## [Task details]
With the pictures left out, reproduce exactly the lines from the one containing "This screenshot has height=1410, width=2576." through the final line of the entries.

Data records Block Start

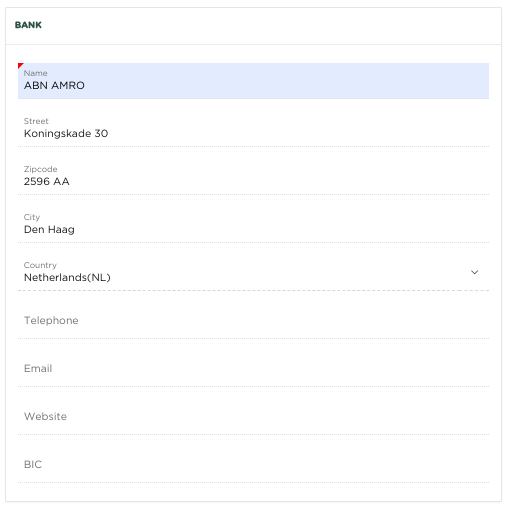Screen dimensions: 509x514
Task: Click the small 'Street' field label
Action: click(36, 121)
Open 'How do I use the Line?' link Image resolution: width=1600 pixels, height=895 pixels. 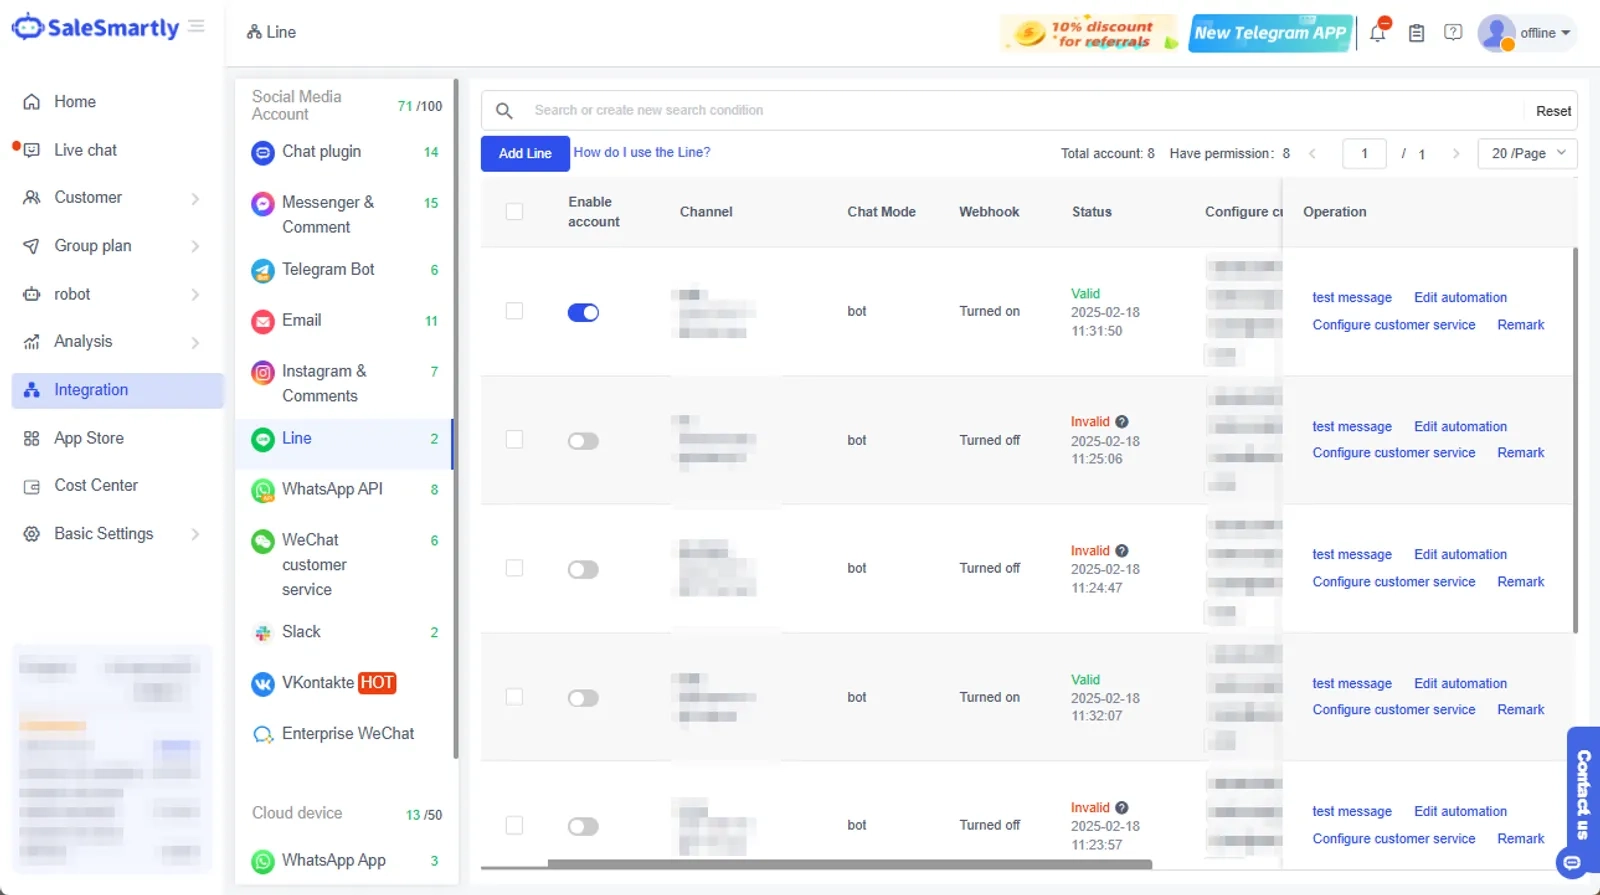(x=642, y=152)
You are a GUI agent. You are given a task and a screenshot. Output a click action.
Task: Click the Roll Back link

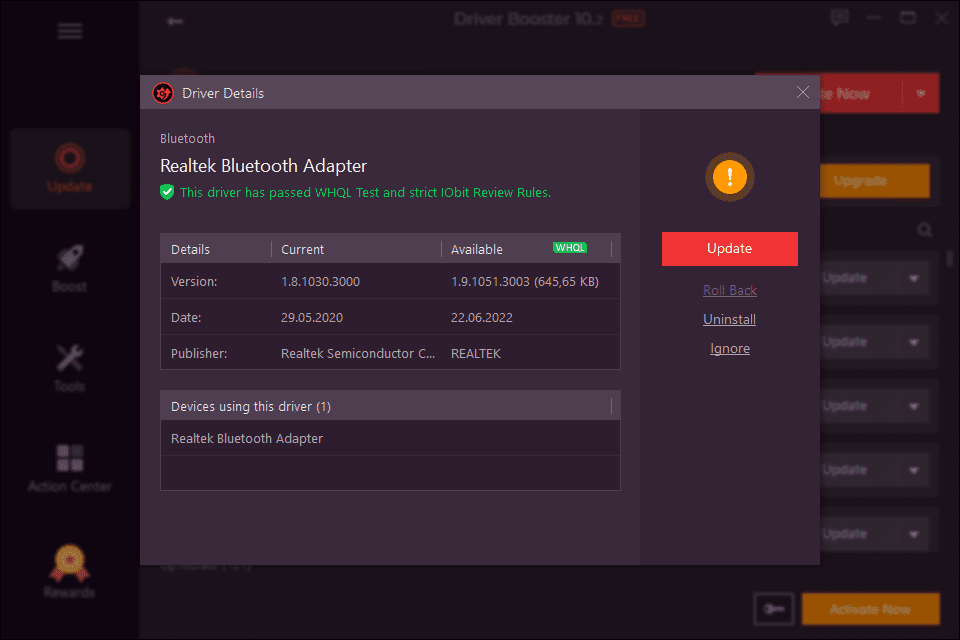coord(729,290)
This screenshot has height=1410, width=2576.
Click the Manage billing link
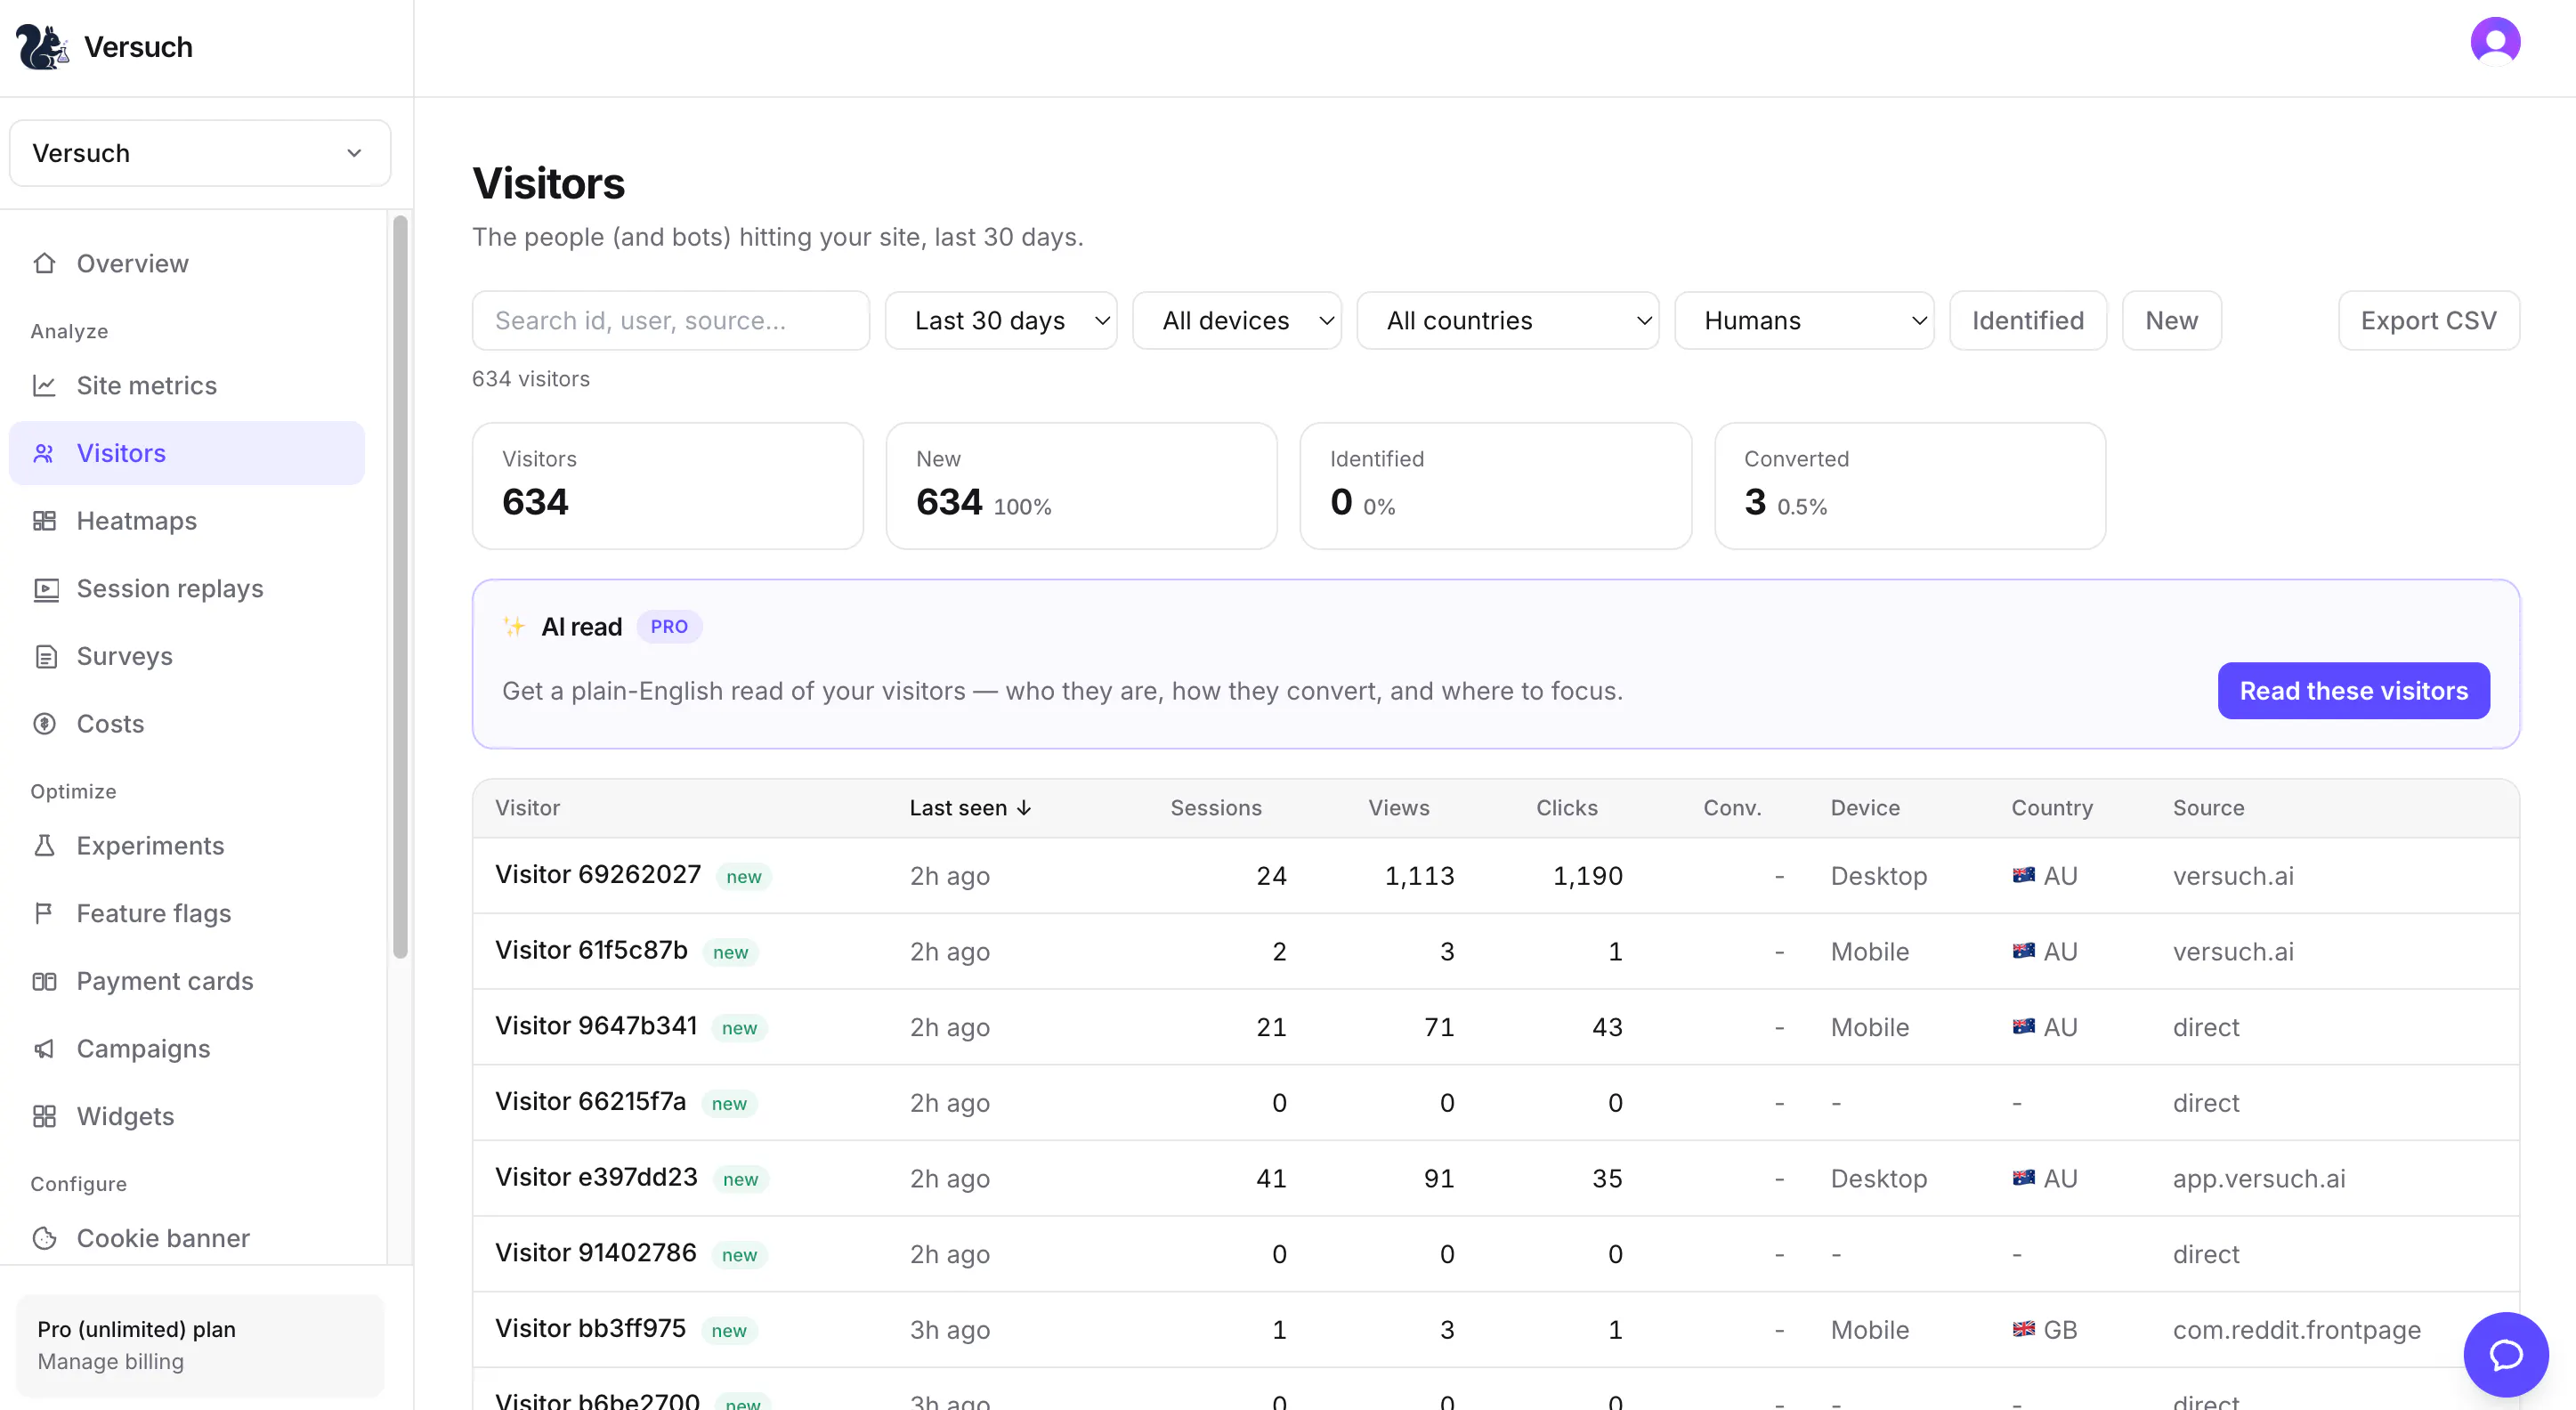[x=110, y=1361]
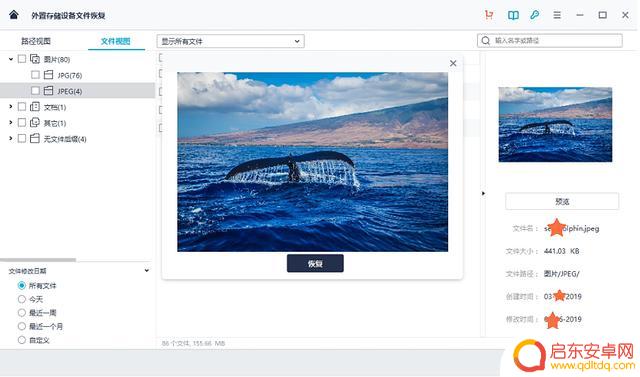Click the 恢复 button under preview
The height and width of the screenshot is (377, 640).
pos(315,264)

Data records Block End

## [The completed task]
This screenshot has height=1410, width=2576.
Click the Manage billing link
[x=110, y=1361]
Click the 恢复 button under preview
The height and width of the screenshot is (377, 640).
pos(315,264)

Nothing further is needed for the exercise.